Nel brano sul nuovo contratto del Rigamonti, quale capienza prevede il progetto da 70 milioni?

:: BRANO FORNITO ::
####################
Il nuovo contratto del Rigamonti - per ora immaginato di uno o due anni - sarà, di fatto, il momento in cui Loggia e club si confronteranno a carte scoperte su impegni e contropartite. Gli investimenti immediati, certo. Ma anche una cornice per il progetto da 70 milioni che guarda a platee tra i 16 e i 20mila posti. Un modo per legare il presente al futuro, evitando di spendere soldi che rischiano di finire sotto le ruspe nel giro di pochi anni.
Da cosa si riparte
Il piano allo studio - coperto da riservatezza - parte da un’idea già esistente, ma viene ridimensionato rispetto alle ipotesi più «mastodontiche» del passato. Non più un libro dei sogni, bensì un impianto moderno, funzionale: uno stadio che preveda anche una copertura (totale oppure utilizzando l’opzione del tetto retraibile, come l’impianto Al Bayt, nel nord del Qatar), con servizi e spazi che garantiscano sostenibilità economica.
####################
:: Voci di dati raccolte ::
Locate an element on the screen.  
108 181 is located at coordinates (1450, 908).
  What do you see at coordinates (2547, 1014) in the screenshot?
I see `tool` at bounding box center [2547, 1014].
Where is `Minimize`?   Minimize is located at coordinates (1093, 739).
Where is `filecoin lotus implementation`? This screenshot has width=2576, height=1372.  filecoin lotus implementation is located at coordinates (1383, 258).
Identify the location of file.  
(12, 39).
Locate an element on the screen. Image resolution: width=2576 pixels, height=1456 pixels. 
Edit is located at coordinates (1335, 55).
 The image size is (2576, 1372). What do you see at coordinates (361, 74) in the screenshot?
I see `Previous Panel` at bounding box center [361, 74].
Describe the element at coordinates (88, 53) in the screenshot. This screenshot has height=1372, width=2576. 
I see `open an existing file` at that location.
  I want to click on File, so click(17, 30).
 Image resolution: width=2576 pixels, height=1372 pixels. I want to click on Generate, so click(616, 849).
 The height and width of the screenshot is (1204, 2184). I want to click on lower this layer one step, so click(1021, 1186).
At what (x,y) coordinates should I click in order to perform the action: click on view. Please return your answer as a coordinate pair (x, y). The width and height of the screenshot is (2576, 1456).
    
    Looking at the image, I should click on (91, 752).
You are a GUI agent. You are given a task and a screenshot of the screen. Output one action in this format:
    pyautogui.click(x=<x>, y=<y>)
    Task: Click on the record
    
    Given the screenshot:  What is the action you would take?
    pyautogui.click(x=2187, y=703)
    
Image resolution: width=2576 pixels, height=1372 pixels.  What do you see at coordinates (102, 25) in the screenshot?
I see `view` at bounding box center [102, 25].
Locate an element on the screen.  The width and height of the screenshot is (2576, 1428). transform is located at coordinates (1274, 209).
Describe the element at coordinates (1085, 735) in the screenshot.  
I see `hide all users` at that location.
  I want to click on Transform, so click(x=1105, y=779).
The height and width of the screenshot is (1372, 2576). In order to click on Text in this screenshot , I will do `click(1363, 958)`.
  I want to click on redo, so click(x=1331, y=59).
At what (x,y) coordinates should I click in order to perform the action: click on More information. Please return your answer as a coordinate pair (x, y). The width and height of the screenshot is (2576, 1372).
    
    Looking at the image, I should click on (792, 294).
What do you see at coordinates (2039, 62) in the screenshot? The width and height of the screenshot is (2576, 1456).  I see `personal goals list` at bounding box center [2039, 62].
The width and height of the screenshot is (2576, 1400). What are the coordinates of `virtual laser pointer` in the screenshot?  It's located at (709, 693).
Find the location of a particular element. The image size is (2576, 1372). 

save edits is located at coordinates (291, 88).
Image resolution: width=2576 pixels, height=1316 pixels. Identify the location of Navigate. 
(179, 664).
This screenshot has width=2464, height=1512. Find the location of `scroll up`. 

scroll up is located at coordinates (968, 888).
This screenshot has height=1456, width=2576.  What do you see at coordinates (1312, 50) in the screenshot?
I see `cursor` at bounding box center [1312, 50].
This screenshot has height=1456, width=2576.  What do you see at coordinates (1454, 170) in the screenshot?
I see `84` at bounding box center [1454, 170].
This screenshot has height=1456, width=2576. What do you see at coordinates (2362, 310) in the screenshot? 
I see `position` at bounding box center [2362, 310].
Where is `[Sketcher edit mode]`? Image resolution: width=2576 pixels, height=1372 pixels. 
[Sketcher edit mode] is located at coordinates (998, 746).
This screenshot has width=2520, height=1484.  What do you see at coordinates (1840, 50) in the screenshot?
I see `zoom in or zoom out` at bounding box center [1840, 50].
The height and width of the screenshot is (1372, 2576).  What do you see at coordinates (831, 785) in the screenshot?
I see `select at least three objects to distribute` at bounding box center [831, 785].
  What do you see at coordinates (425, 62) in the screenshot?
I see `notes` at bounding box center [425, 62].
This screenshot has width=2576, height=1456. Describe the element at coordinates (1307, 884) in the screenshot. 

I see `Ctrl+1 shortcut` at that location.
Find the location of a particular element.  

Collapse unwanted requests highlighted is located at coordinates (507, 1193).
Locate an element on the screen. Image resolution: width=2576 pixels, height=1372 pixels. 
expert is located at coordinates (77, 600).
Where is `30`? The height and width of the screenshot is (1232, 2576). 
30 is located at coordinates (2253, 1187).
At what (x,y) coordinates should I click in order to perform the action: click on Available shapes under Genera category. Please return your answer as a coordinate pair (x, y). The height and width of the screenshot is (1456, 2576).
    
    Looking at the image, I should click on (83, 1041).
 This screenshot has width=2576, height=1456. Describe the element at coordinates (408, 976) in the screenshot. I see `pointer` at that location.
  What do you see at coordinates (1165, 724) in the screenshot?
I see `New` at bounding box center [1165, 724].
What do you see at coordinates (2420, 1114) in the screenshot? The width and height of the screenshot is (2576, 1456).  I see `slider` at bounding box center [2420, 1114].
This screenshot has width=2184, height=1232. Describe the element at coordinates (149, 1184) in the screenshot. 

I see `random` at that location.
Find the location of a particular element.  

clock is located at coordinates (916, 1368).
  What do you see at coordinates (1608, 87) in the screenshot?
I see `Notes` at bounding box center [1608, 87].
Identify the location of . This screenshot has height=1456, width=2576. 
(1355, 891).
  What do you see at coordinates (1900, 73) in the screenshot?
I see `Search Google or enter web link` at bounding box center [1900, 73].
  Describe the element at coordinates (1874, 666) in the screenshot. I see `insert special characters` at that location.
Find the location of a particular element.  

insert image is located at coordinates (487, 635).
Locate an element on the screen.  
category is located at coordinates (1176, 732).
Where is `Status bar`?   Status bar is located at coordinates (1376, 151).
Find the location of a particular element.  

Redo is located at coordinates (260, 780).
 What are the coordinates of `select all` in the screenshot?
####################
:: SOLUZIONE SCRITTA ::
Tra i 16 e i 20mila posti.